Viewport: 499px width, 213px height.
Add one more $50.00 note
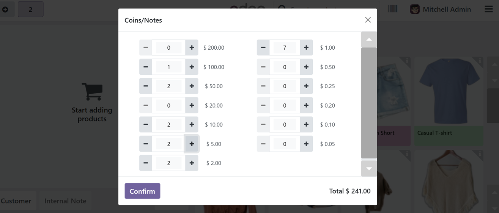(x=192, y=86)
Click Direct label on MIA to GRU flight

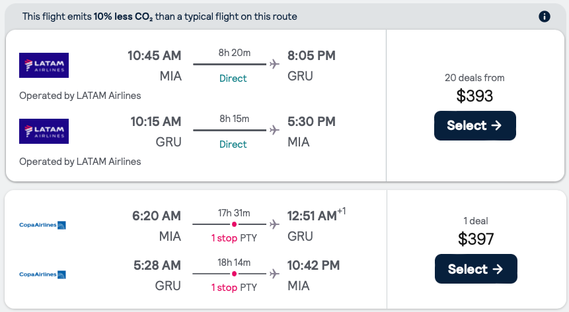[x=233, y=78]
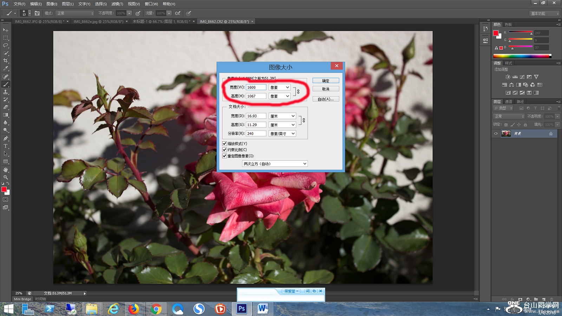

- _What the task requires_: Please reproduce the records above exactly, leaving out every picture.

- _Result for this task_:
Viewport: 499px width, 213px height.
Add one more $50.00 note
(x=192, y=86)
Click Direct label on MIA to GRU flight

[x=233, y=78]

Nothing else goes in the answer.